Mohan sees the market recovering. “Whether large or small, businesses are coming back. Even if they’re coming back with 60% or 70% or 80% of what they were doing in February or March, they are realizing that they have to put a lot more of that on digital because they can see measurable outcomes, and a lot more of the behaviour is online. So, I am seeing recovery and a disproportionate share of digital ad spends,” he says.
“The narrative for the last 15 years was that the mass media vehicle is television. On the back of what Jio and the other telecom operators have done in the last four years where we now have 500-600 million users with good quality broadband engaging daily, there has been a turning point where the mass media vehicle now is digital. Some platforms have daily engagement of the magnitude of 400-500 million users; suddenly it is the largest vehicle now. Marketers haven’t moved fast enough to recognize that the needle has moved from television to digital, and it will take a while,” he observes.
OTT, PLAYGROUND FOR INNOVATION
Now that even movie launches are happening on OTT, what will be the scenario for OTT platforms 12 to 24 months from now? Commenting on this, Mohan says, “It’s fabulous to see all the innovation continue at Hotstar. The release of movies straight on Hotstar is exciting. The success of Hotstar was not just because it had a compelling content portfolio, but because in the very early years, we were clear that our success would be based on our ability to create a great product. So, technology and engineering was a large part of it.”

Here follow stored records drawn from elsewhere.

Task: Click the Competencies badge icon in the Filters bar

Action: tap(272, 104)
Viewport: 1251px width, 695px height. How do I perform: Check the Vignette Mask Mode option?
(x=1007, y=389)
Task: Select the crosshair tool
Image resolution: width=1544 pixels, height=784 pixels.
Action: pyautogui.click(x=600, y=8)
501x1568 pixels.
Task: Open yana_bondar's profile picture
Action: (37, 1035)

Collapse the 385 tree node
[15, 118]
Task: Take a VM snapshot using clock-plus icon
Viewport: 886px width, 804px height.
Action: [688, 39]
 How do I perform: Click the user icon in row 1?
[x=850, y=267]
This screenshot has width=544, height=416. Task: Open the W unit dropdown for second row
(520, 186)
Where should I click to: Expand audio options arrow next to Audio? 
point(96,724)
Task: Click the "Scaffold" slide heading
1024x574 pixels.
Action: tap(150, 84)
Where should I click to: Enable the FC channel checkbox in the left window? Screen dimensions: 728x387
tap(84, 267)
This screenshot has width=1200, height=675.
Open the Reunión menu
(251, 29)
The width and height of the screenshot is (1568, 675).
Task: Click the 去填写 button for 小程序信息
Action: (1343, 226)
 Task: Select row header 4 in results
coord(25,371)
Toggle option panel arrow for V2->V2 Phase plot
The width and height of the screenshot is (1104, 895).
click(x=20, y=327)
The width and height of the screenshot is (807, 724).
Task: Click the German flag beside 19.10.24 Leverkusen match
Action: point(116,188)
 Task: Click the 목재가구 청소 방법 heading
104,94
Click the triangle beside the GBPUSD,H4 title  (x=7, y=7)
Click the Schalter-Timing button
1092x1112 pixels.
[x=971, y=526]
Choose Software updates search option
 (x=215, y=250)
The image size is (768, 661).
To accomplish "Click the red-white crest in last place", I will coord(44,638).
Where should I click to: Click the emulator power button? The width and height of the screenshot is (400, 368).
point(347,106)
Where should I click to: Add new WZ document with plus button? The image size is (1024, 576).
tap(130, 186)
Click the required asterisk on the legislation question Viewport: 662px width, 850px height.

According to Mohan, consumers love the choice in the OTT space, but in the long term, they pick platforms that are building sustainable models, that continue to innovate. “In the next 12-24 months, subscription can play a big role in creating sustainable revenue models for streaming platforms. Streaming platforms can play a role in bringing live sports back into action. There is an exciting canvas of opportunity there,” he says, adding that the third big lever for the platforms is people’s appetite for content consumption and innovation. “How are you fundamentally going to transform the experience of watching content - whether it’s a TV show or a movie or live sports or news, whether it’s short form or long form video; how are you fundamentally going to provide innovation for two constituencies – consumers and creators? Bringing the conversation back to Reels and Instagram, there’s an entirely new set of tools for creators. This creator can be anyone - it doesn’t have to be a Bollywood producer who has been making movies for the last 20 years. It doesn’t have to be someone who has been writing TV shows for the last 30 years. The exciting opportunity is, can we actually have the 20-year-old with an ambition to tell a story, and a format that she prefers - maybe a 15-second video with the power to tell the story and reach global audiences. Equal energy has to be on how you are enabling a new breed of creators as much as how you are introducing innovation to media consumers.”